For centuries, civilization did not portrude into Brazil far from the coastline. The vast majority of the population was there, trade was there, cities were there. It has always been a dream of the Brazilian government to move the capital inland - thereby gaining more control of the vast interior of the country.
This dream did not become reality until the 1950's, when Brazilian president Kubitchek decided Brazil needed a monumental capital if it was ever to become a world power. As America had Washington DC, Australia had Canberra and Russia had once had St. Petersburg, so too would Brazil have its Brasilia.
Brasilia is the result of a modern urban project designed by Lúcio Costa. If seen from above, the city's pilot plan resembles the shape of an airplane; some people consider that it looks like a bird with open wings. The architect, Lúcio Costa's original urban concept arranged the city in the shape of a cross, to symbolize possession. He planned the city around large avenues which divided it into sectors.

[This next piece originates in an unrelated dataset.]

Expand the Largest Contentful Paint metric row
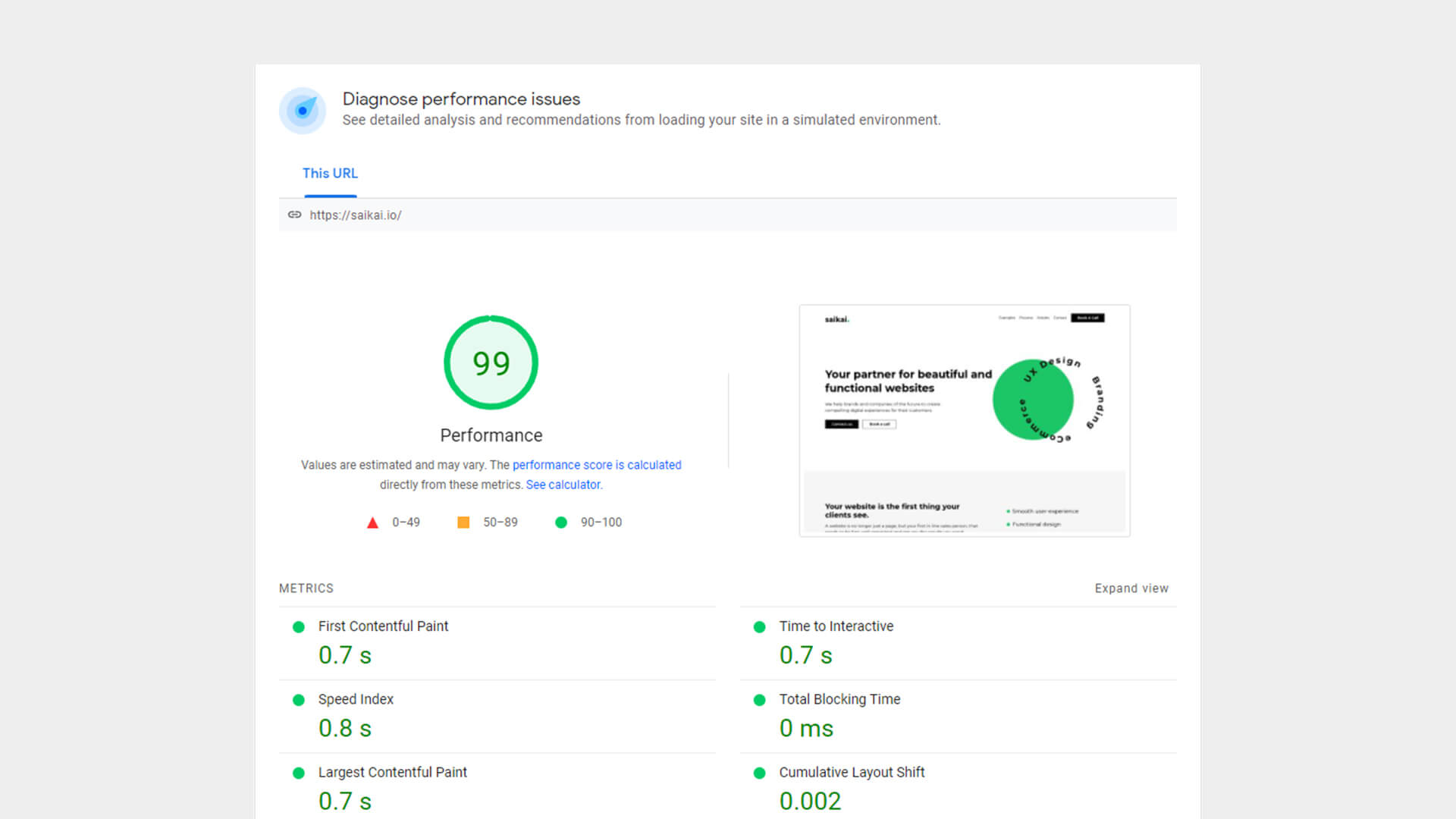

The modernist architecture is stunning. No doubt about it. Many of the buildings set along the central axis are surrreal in their appearance. They are meant to impress. the houses along the wings of the airplane shaped city all look out onto parks, while wide boulevards lead into the center. It was a laboritory for modernist achitects and urban planners, and today the city is a Mecca for anyone interested in architecture.
The architectural dream of the 1950's turned out to be a nightmare for the people that had to populate the city: the civil servants. The government may have moved, all the excitement was left in Rio de Janeiro, the old capital. If you have more than a day to spend in Brasilia, you will notice that the city center is devoid of night- and daylife: it is surprisingly boring. It is as if the architects forgot to build the entertainment.
If you don't have a car, there is nothing more to do than cross the empty plain that is the heart of the city, have dinner at Brasilias only McDonalds and go to your hotel for an early nights' sleep.
However, if you do have access to a car (or speak enough portugese to tell a taxi driver where to go), things are looking more bright. Drive down the wings of the city, and go to one of the smaller neighbourhood centers: that's where you'll find the restaurants, bars, clubs.